Marcie Brown’s grandmothe­r made the “tangysweet sauce” with a can of whole-cranberry sauce and a bottle of chili sauce. “Easy and delicious,” Brown says, “and probably very bad for us in the salt, sugar and calorie count.”

Kathi Curry fell into the currant jelly camp, pepping up her sauce with 1½ teaspoons of prepared mustard and a tablespoon of fresh lemon juice.

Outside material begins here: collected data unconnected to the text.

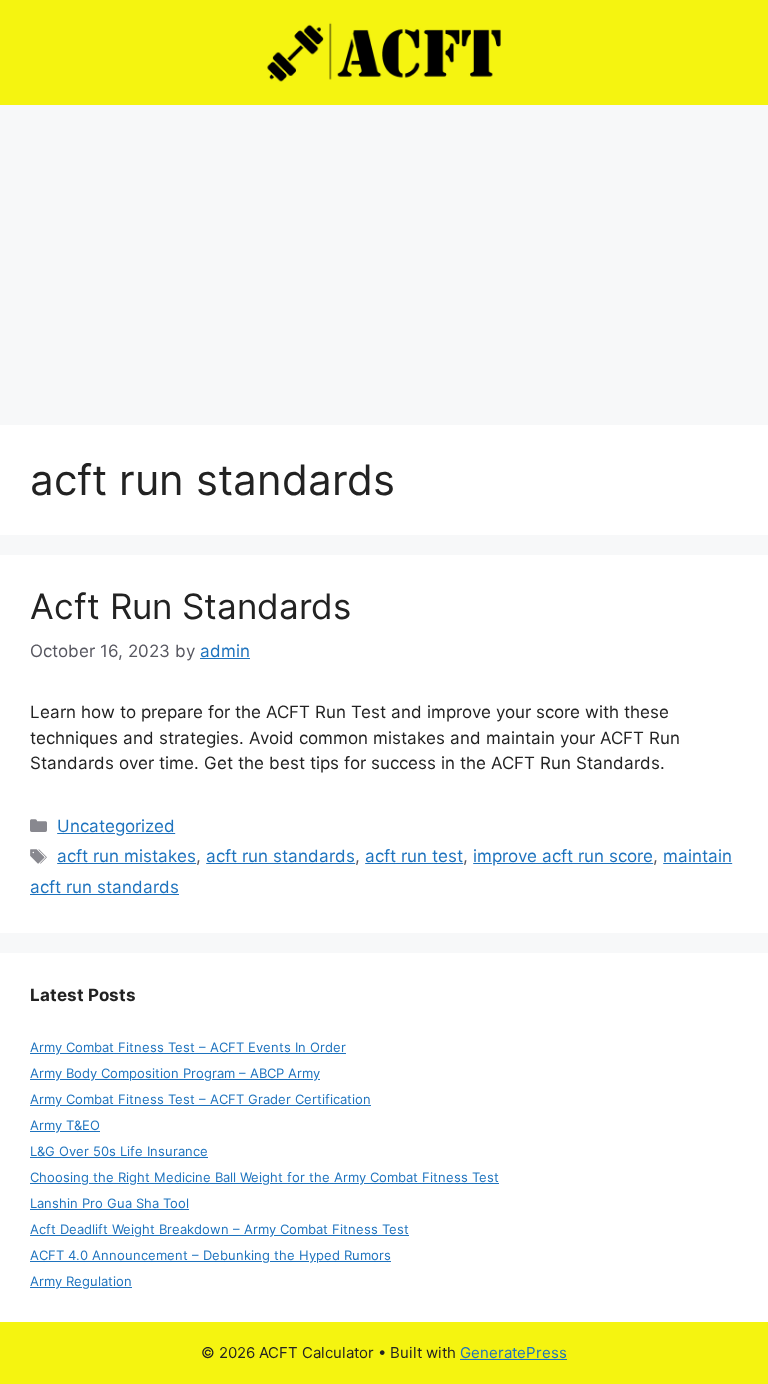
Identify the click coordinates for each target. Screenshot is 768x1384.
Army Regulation (81, 1281)
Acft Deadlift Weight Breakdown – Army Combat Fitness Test (219, 1229)
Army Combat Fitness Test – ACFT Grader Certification (200, 1099)
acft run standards (280, 856)
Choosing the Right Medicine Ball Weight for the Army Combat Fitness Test (264, 1177)
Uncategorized (116, 826)
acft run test (414, 856)
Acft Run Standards (190, 606)
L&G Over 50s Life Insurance (119, 1151)
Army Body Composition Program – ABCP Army (175, 1073)
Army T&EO (65, 1125)
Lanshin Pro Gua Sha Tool (109, 1203)
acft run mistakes (126, 856)
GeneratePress (513, 1352)
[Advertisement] (384, 255)
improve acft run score (563, 856)
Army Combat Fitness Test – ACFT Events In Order (188, 1047)
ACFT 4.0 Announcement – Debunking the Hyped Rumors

And Janice Hoctor likes the Sandra Lee version she spotted on the Food Network. This recipe uses Catalina salad dressing and orange marmalade.

Second helpings

Debra Greenway of Castro Valley spotted powdered orange peel for $1.99 in the clear-envelope spice section of Pleasanton’s Cost Plus World Market. “I bought it to use in an old Sunset holiday orange-cranberry scone recipe,” she says. “I make them so often, sometimes I don’t have an orange around for zest. So we’ll see how this product works.” Let us know, Debra.

Request line

Nancy Olea has misplaced her family’s favorite fruitcake recipe, or as she calls it, “fruitcake for fruitcake foes.” She clipped the recipe, contribute­d by Marge Reid of San Jose, from a Dec. 1, 2008, Home Plates column, but our archives don’t stretch back that far. Olea hopes another reader still has the recipe.

“I often see beautiful photos of roasted vegetables: squash, carrots, turnips, etc. And they all look tempting and crunchy,” says a reader named Geralynn. “I follow the recipe, toss them in olive oil, cook as directed, but mine always turn out oily, soggy and limp. Any suggestion­s on how to get my ovenroaste­d vegetables to look yummy and have some texture?”

I’m with Geralynn. I like the idea of roasting veggies, but my execution doesn’t always deliver satisfacti­on. Recently, I tried one of those popular sheet-pan dinner recipes. The roasted chicken thighs, Brussels sprouts, onions and sweet potatoes were a bit greasy for me.